**PROBLEM**
Exact copies of the lines from the one holding "The height and width of the screenshot is (548, 1029)." through the last line of the entries below are to be printed, with pictures omitted.

(Saved entries)
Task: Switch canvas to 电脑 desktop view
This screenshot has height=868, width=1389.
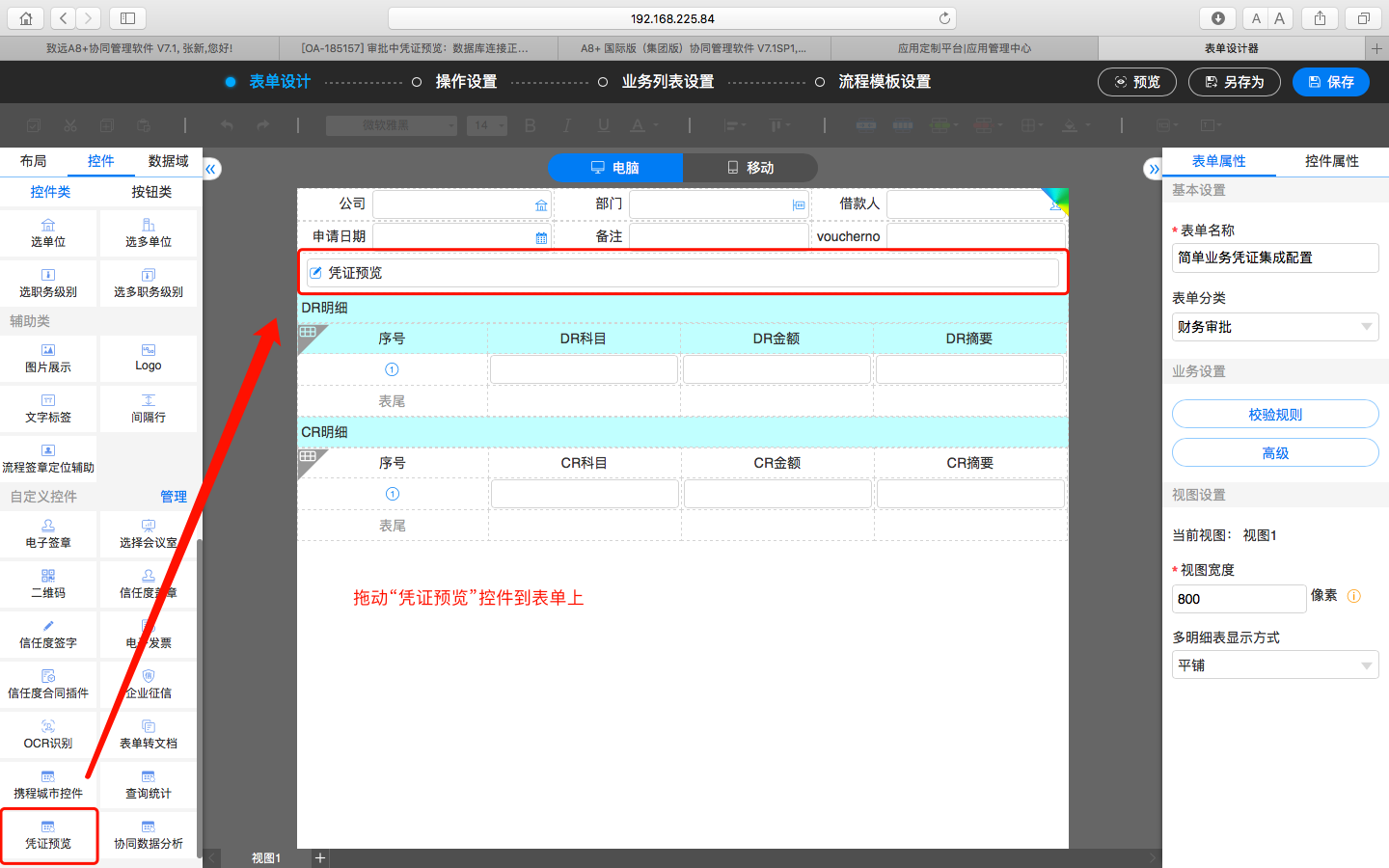Action: pyautogui.click(x=615, y=168)

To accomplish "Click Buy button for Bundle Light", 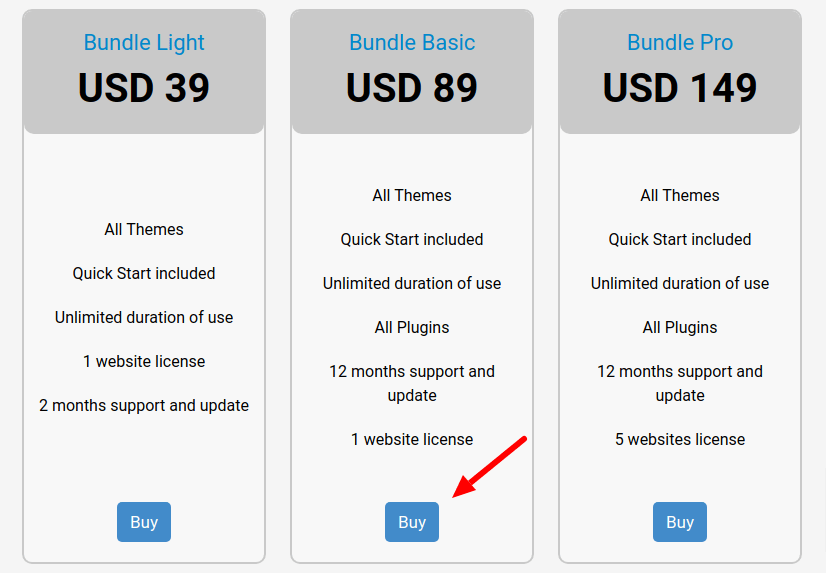I will tap(144, 522).
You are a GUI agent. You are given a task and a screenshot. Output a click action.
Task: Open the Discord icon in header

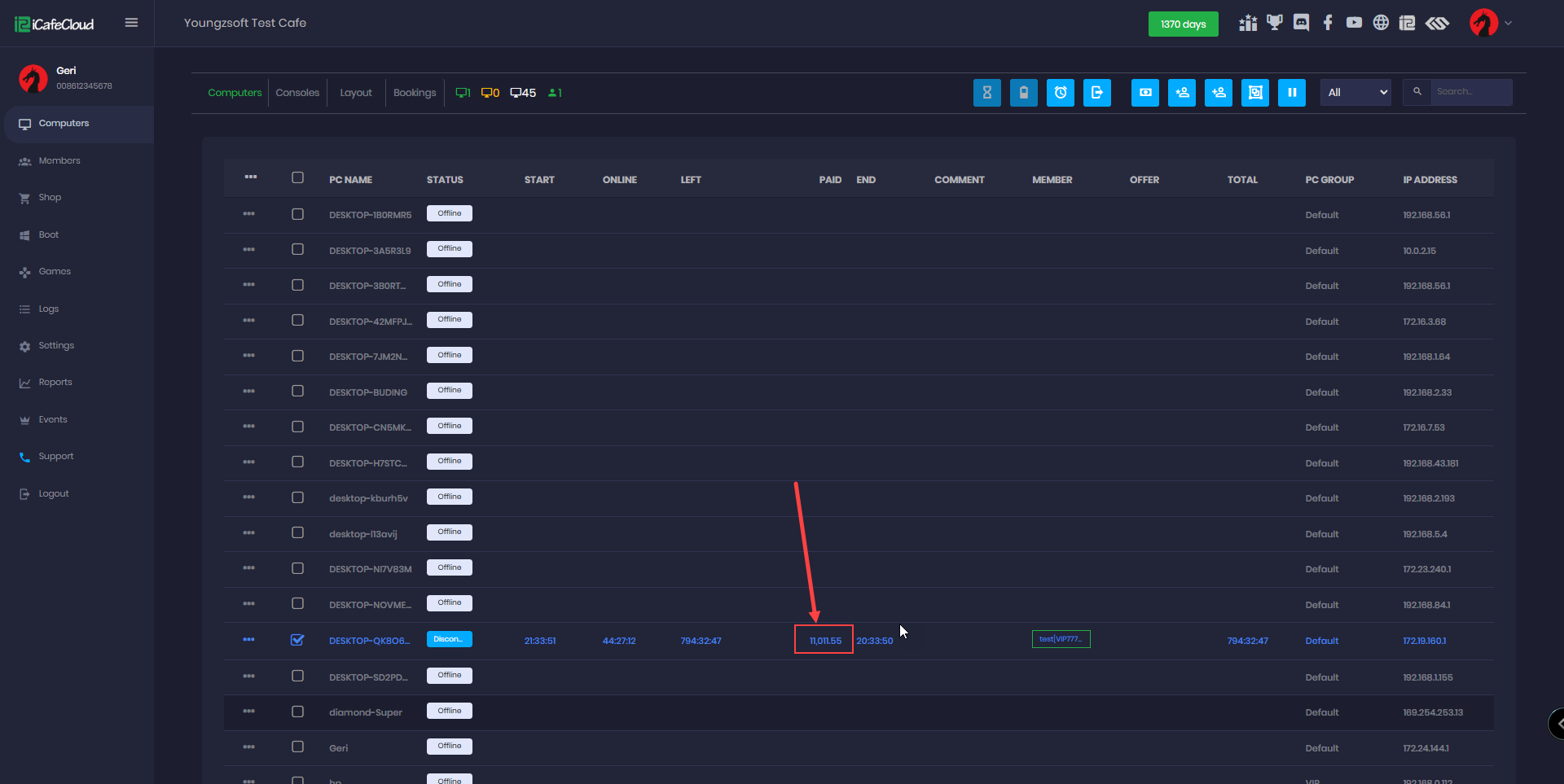pos(1301,23)
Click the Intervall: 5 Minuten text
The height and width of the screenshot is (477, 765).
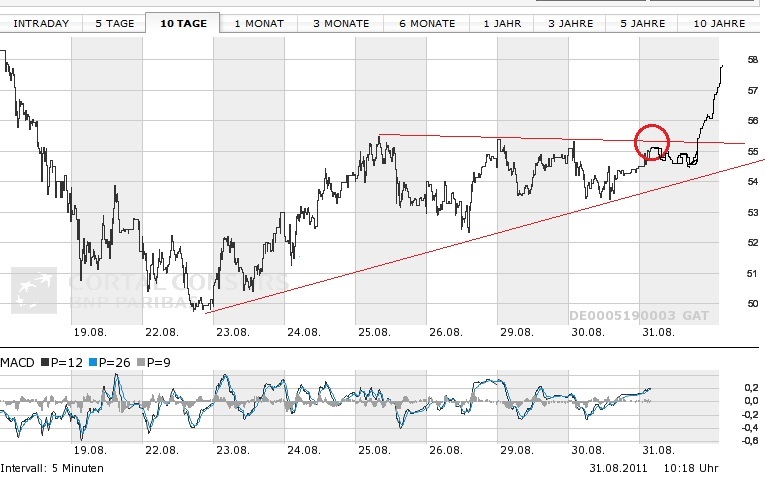point(51,468)
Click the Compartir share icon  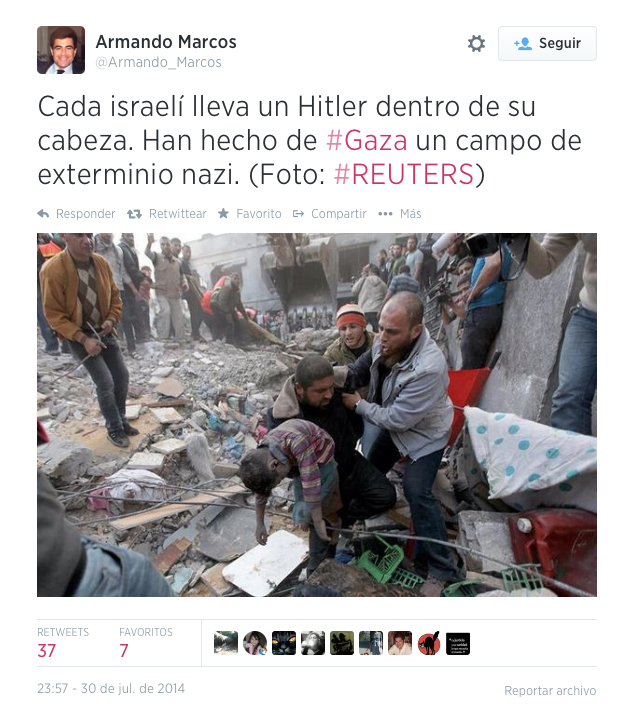[298, 214]
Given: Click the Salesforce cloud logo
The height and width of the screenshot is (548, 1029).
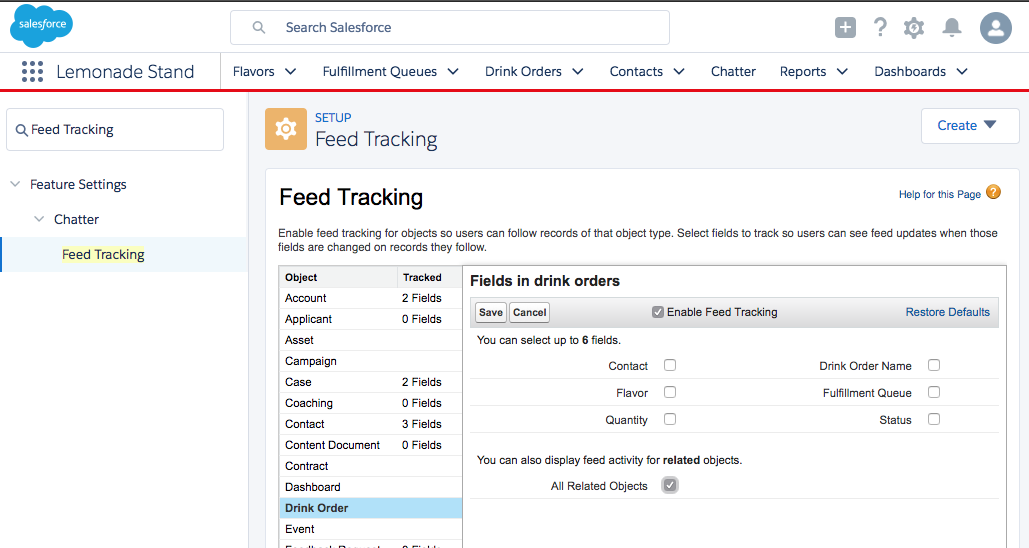Looking at the screenshot, I should click(41, 26).
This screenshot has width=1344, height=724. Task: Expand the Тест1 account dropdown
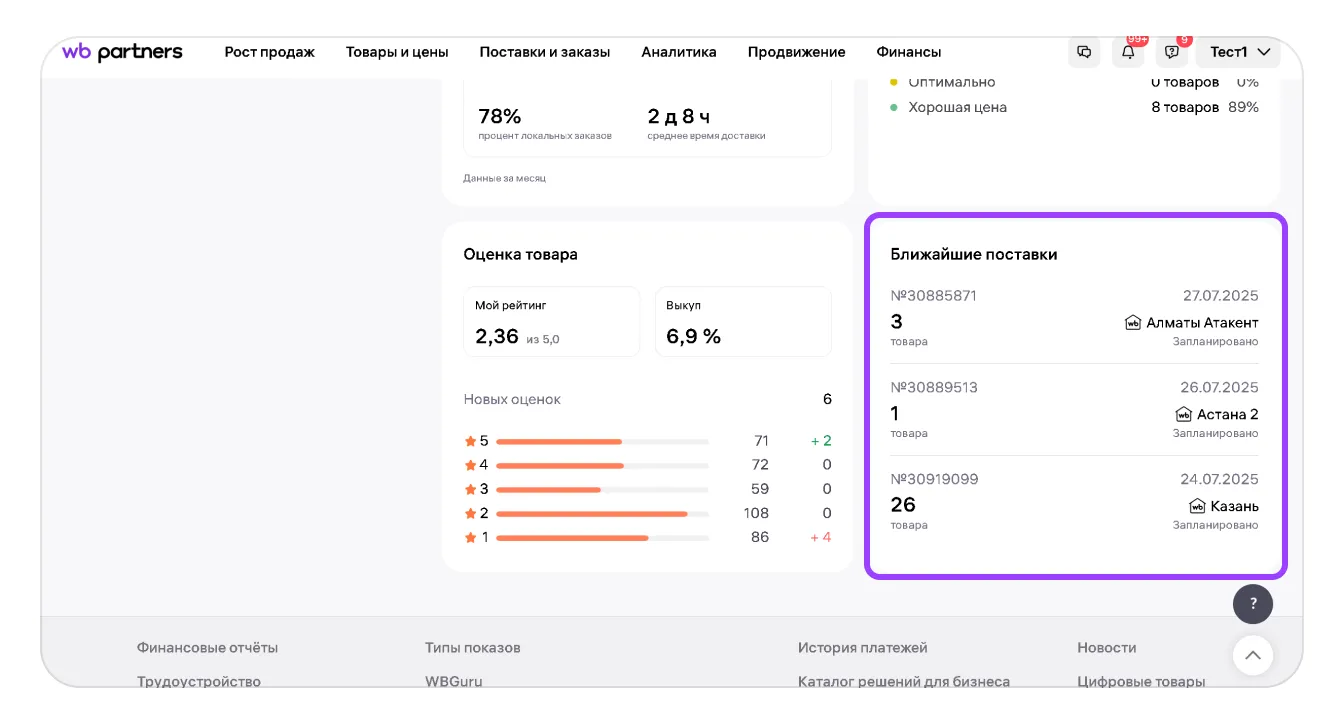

**RESPONSE FOR THIS EXERCISE**
The height and width of the screenshot is (548, 1029).
Looking at the screenshot, I should click(41, 26).
This screenshot has width=1344, height=724. Task: Expand the Тест1 account dropdown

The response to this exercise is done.